- _WORK INSTRUCTION_:
Copy the part of the items that opens with the line containing "This screenshot has height=563, width=1000." and closes with the line containing "Looking at the", keeping every character as it appears.

- _EXERCISE DATA_:
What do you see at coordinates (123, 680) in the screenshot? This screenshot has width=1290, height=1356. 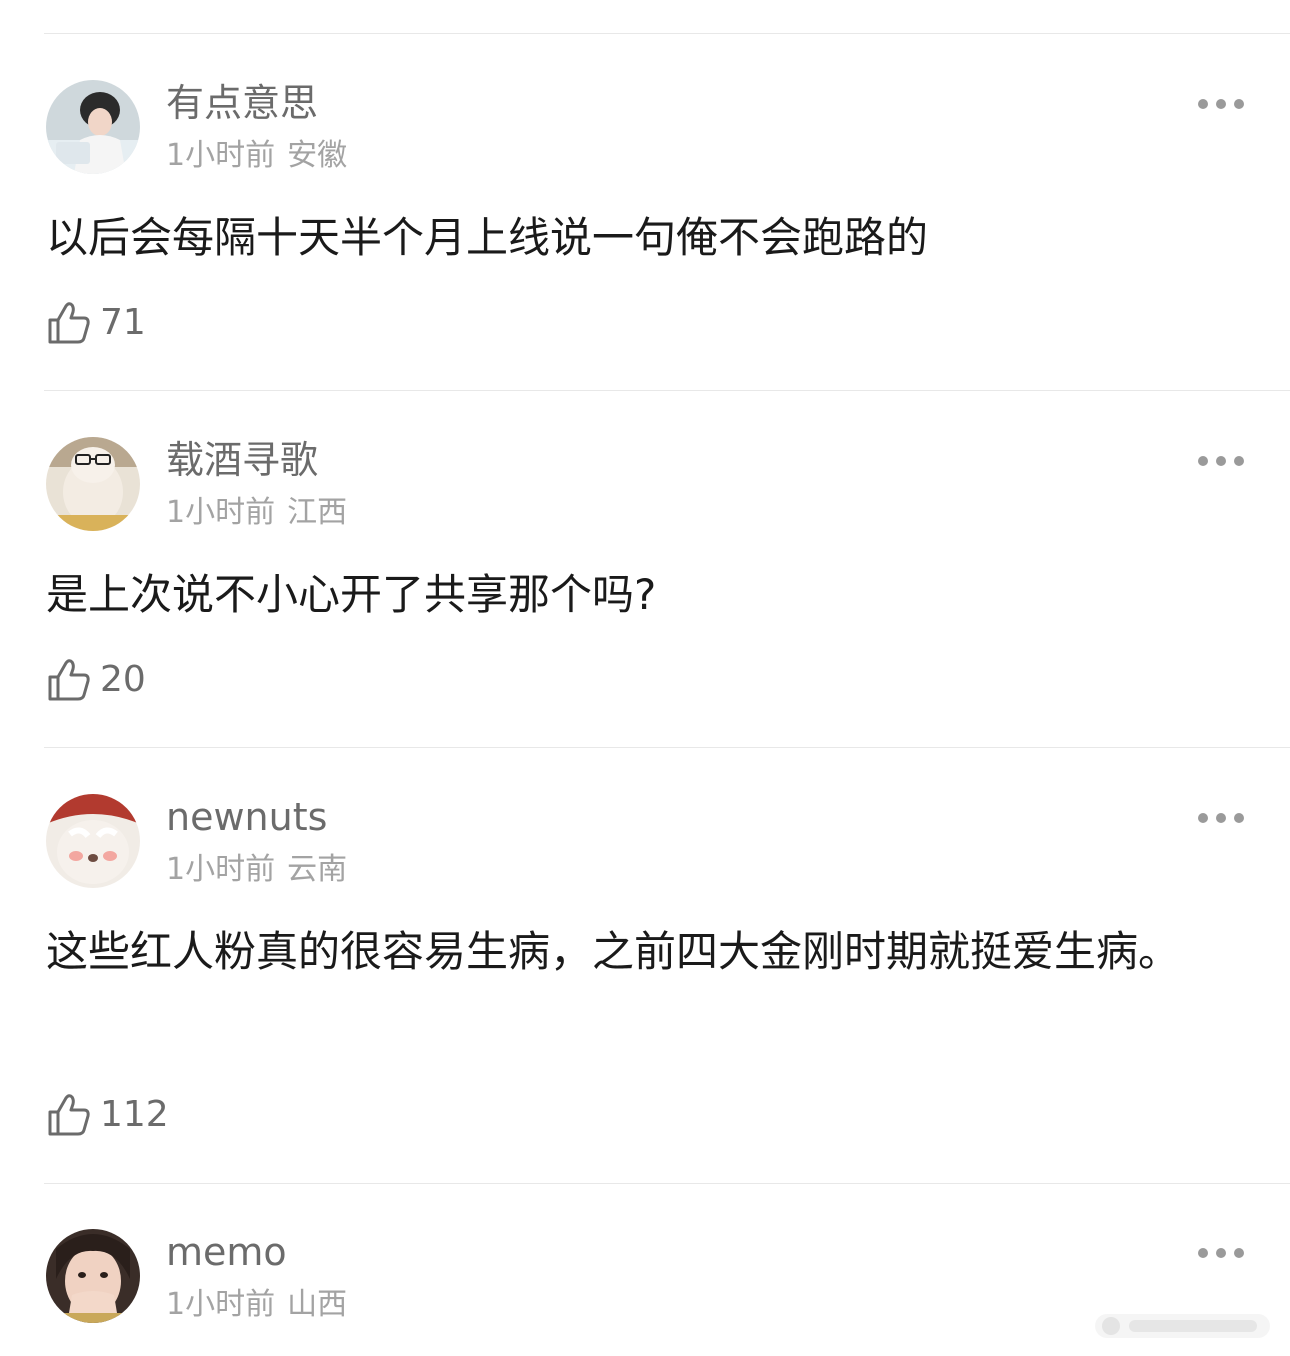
...
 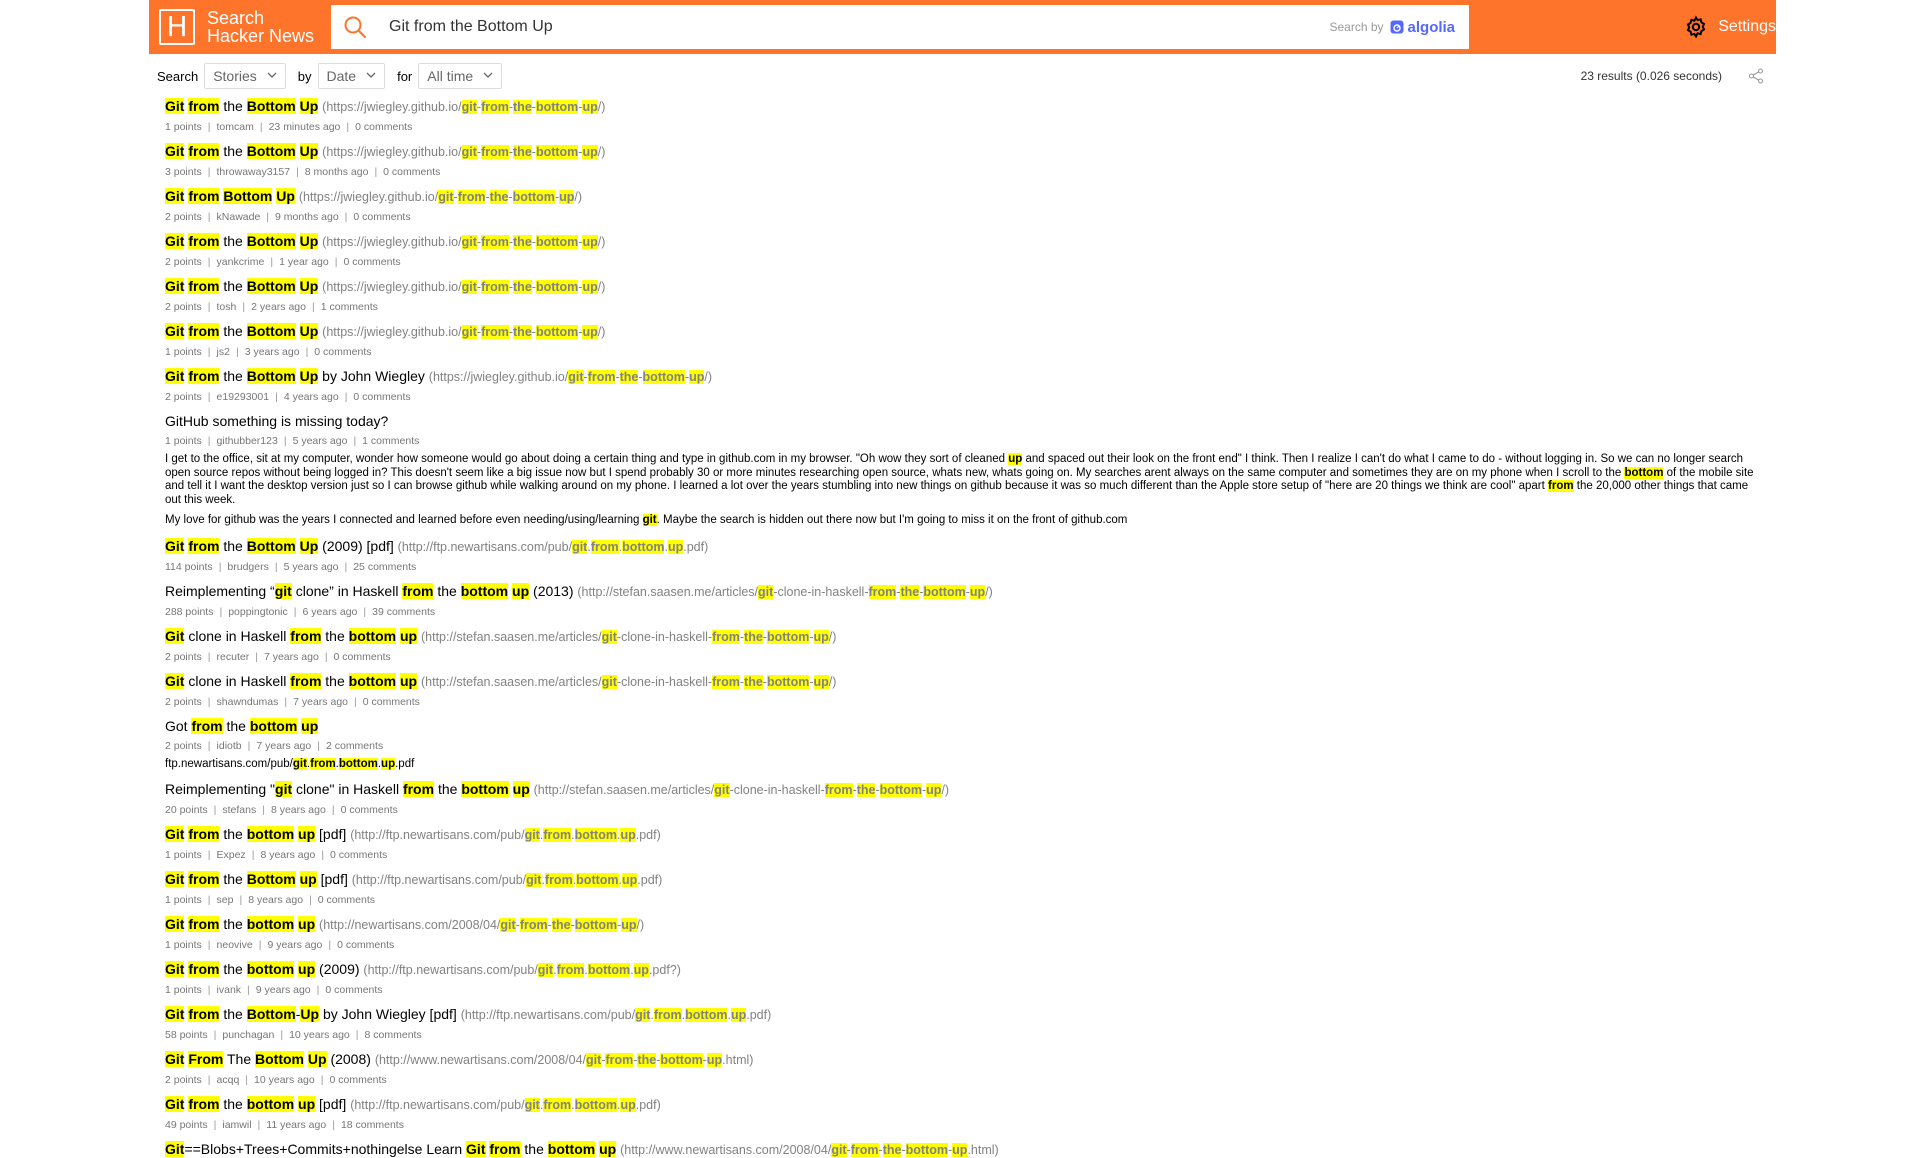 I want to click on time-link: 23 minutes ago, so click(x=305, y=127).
==
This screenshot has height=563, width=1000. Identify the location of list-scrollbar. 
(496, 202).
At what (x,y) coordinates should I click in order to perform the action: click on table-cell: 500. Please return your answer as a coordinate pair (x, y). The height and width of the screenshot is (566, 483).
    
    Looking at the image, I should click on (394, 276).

- _OUTPUT OF THE EXERCISE_:
This screenshot has height=563, width=1000. Identify the location of list-scrollbar. 
(496, 202).
At what (x,y) coordinates should I click in order to perform the action: click on table-cell: 500. Please return your answer as a coordinate pair (x, y). The height and width of the screenshot is (566, 483).
    
    Looking at the image, I should click on (394, 276).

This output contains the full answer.